Thursday, January 14, 2016

Historical Food Fortnightly Challenge #1 - Meat-and-Potatoes


The Historical Food Fortnightly Challenges in the second half of 2014 and the first half of 2015 were educational, interesting, fun, and tasty!  My husband, Patrick, and I met the Challenges from cookbooks from 1950 and 1951, the years we were born.  The 27 Challenges became a blog and book that our family will cherish for years to come.

 
 
This blog, A Place Setting In Time, will hold our adventures in food for whatever strikes our fancy.  We are starting with the first Challenge of the Historical Food Fortnightly:  Meat-and-Potatoes.  For all of the 2016 Challenges we will turn to a book I found over 10 years ago at a shop in Illinois in a little town next to the Mississippi River.
 
 
The book is entitled Twenty Lessons in Domestic Science.  It is by Marion Cole Fisher formerly of the St. Paul Institute of Arts and Science.

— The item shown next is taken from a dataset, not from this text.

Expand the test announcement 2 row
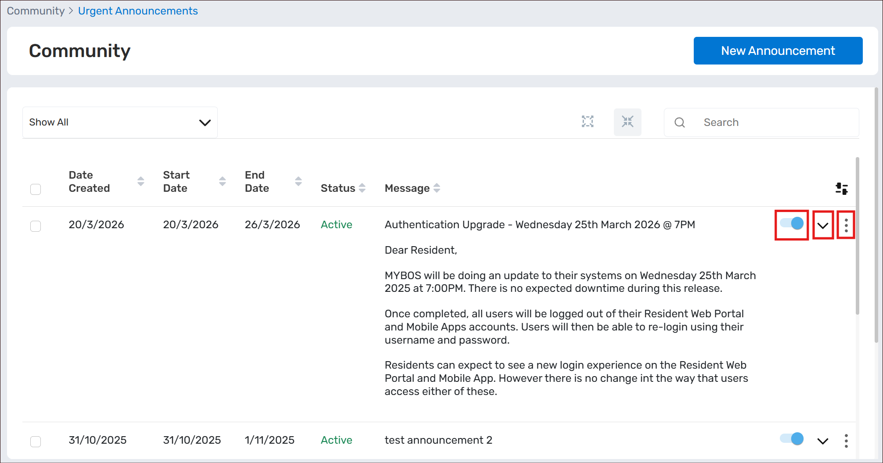This screenshot has height=463, width=883. coord(822,441)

It is a condensed home study course.
 
Copyright 1916.  Choosing recipes from this book in 2016, 100 years later, should be an interesting and educational journey.  How have ingredients and techniques changed in these 100 years?  What have we learned about nutrition?  What progress have we made in preparation?
 
Historical Food Fortnightly Challenge #1 - Meat-and-Potatoes (January 1 - January 14)  They're a staple for the tables in the most rustic cottages as well as the fanciest banquet tables - and it's also an idiom meaning a staple or the most basic parts of something.  Make a historic "meat-and-potatoes" recipe - however you interpret it.
 
For the first Challenge we take the Challenge literally selecting a recipe from Lesson VIII - Meats.

 
There on page 66 is a recipe for Hungarian Goulash (Gulyas).  I'm not familiar with the word Gulyas and find that it is the Hungarian word for a sheep- or cattle-herder.  I've been served Hungarian Goulash all my life at many potluck dinners, church suppers, and family get-togethers.  I always remember the base recipe being a ground beef and tomato with a macaroni.  So this recipe is completely different and sounds heavenly.
 
 


Using veal chuck as there wasn't any mutton available.  Yes, I would have tried it!

A yellow pepper in place of green.  A sign at the market stated that due to some severe weather, green peppers were in short supply.  No matter the century there will be shortages and necessary substitutions.

Pepper and onions sliced.

Drippings heated and onions and pepper added.


Cooked for 10 minutes.

Veal prepared.

Veal seared for 15 minutes and then water added to just cover meat.  Covered and simmered until veal was tender adding water to cover as necessary.

Potatoes diced. 

Potatoes added on top of meat mixture where they will steam until soft.

Recipe calls for a generous addition of paprika.  I used 2 tablespoons.  Evaporated milk added, stirred until heated through.
 
A hearty, aromatic, and satisfying meal!  Not quite a stew, not quite a soup, served with a crusty bread, it's a meal for a cold day whether you are indoors or out on the sheep ranch cooking over an open fire.